* * *В час, когда солнце садится на корточки, чтобы добрать земляники и прочих ягод, становится всё неразборчивей шёпот и глуше, как с возрастом — почерк. Почерк ведь тоже звучит — всё отрывистей, резче, и буква бежит предыдущей буквы. И ветер в гривастой игривости никнет и — шёпотом — глуше и гуще. Буква пугается буквы и качества слова, когда прикасаются разные, и замарает, и вытравит начисто разум податливый жёсткими фразами. — Жуткая жёсткость ножа... И удушливый запах акации крáдется в форточку. Почерк и шёпот всё мельче и глуше в час, когда солнце садится на корточки и торопливо и нервно набрасывает будней каракули, меря шагами камеру вечера. Но — понапрасну: считывает, комкает и сжигает. * * *
Но в белый день не мне, не Вам снега залаженно кивали — так охлаждал больной январь затылки душ и наковален. В сугробах нежилась листва, явившись к холоду с повинной. Но как листве, ни мне, ни Вам нельзя сгореть наполовину. Мятежно множили ветра попытки видимых идиллий: прохожих строили в отряд и уводили, уводили... От одиночества легка, едва-едва берёза тлела. Лизали землю облака, иль это небо обмелело? И в чёрном сумраке квартир, И в белом сумраке кварталов на то, чтоб счёты с ним свести, недомоганья не хватало. * * *
И тьмы темниц, и тьма бессилья, и математики туман — в них заплутали дни босые, и самого себя впотьмах отыщешь вряд ли ты, как будто бы — нищ, и свет твой не мерцал... — Как оставлять следы обутым на нежном лезвии творца?
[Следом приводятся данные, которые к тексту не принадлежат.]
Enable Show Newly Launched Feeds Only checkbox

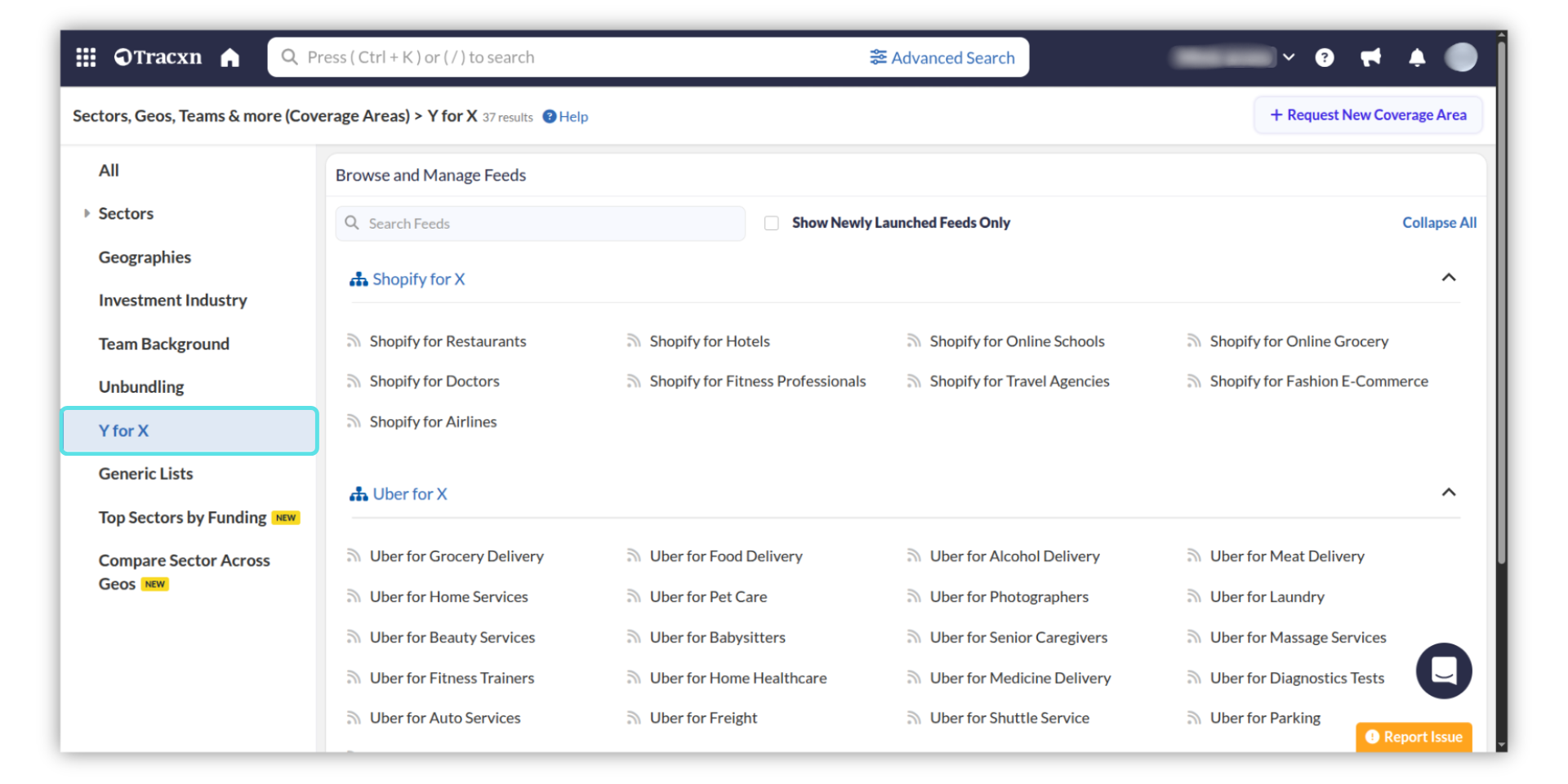(x=772, y=223)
Как будто нищенство — обуза, как будто смертность затяжной зимы когда-нибудь пропустит в поля, не виданные мной, в поля нехоженые — мимо подачек, милостынь и льгот. Мы — не из пригорода мира, мы сами — пригород его. Сквозь сгустки вёрст и розни розги — пусти! — сквозь лопнувший висок, — в свой дом на дальнем перекрёстке, от времени наискосок.